Celebrating one of the great master builders of the twentieth century, the Louis Kahn exhibition is taking place now until August 11, 2013. The ‘Power of Architecture’, presented by the Vitra Design Museum is the first major retrospective of Kahn’s work in two decades. The exhibition encompasses an unprecedented and diverse range of architectural models, original drawings, photographs and films. All of Kahn’s important projects are extensively documented — from his early urban planning concepts and single-family houses to monumental late works. More information after the break.

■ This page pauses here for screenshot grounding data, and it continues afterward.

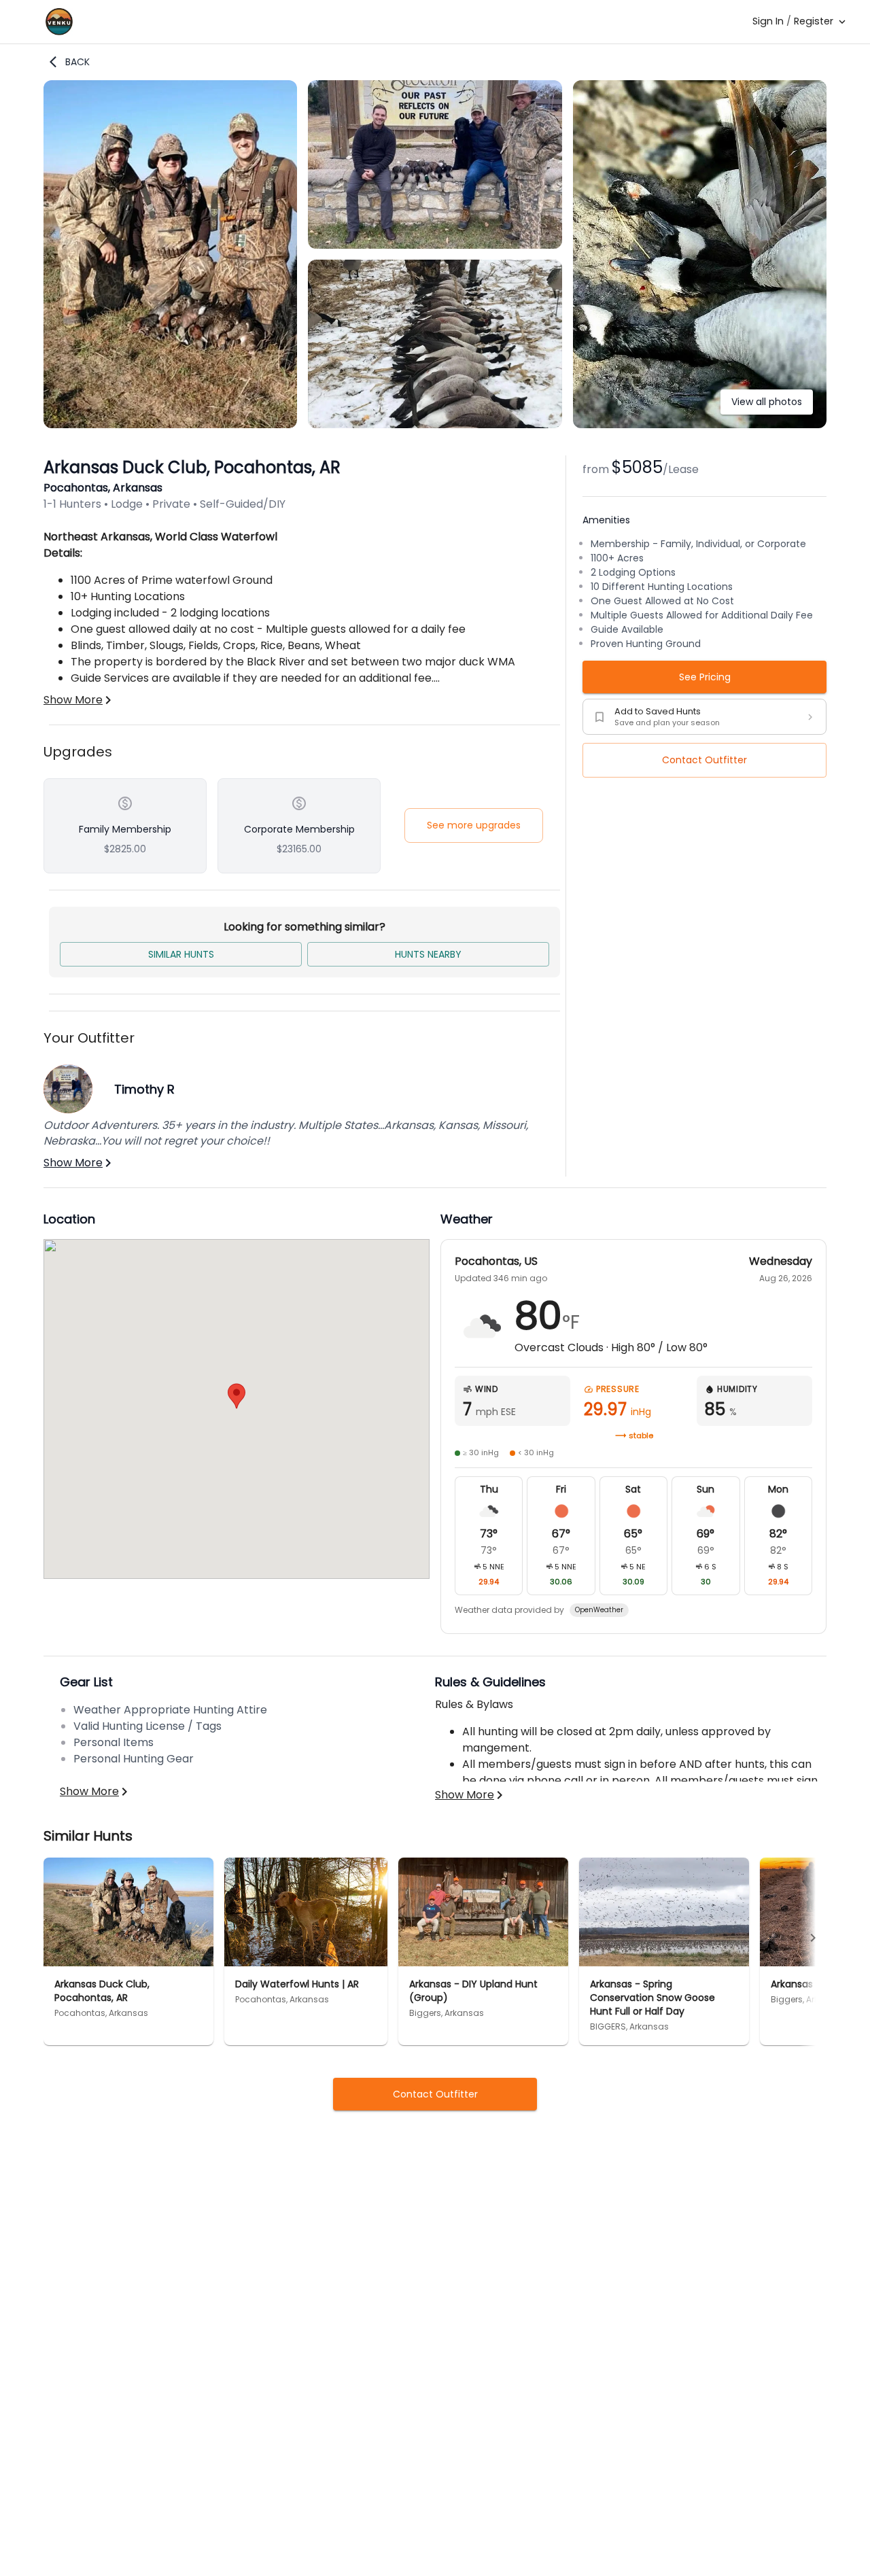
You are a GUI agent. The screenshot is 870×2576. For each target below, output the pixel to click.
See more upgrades (474, 825)
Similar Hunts (181, 954)
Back (77, 62)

They bear witness to the fact that Kahn’s spatial concepts were always physical manifestations of his social and political ideas, above and beyond their designated functions. Taken as a whole, the seven sections of the exhibition reveal a new view of Louis Kahn’s oeuvre that defies the common classifications of modernism or postmodernism. Kahn’s uniqueness lies in his syn-thesis of the major conceptual traditions of modern architecture — from the École des Beaux-Arts and the constructive rationalism of the nineteenth century to the Arts and Crafts movement and Bauhaus modernism — enhanced by the consideration of indigenous, non-western building traditions. Kahn gained important impulses from architectural movements such as metabolism or brutalism.
He anticipated aspects of building that are highly relevant today, including a return to local resources and ‘soft’ factors such as air, light and water. He saw himself as part of a tradition that spanned thousands of years and that understood architecture not only as a means of satisfying utilitarian needs, but as an instrument of artistic speculation and a means of contemplating nature, history and human community.
The exhibition is a cooperation of the Vitra Design Museum, the Architectural Archives of the University of Pennsylvania, Philadelphia, and the NAI part of The New Institute, Rotterdam. Vitra Design Museum thanks global sponsor Swarovski for its generous support as part its cultural programme, which makes an important contribution to the rediscovery of a seminal architect.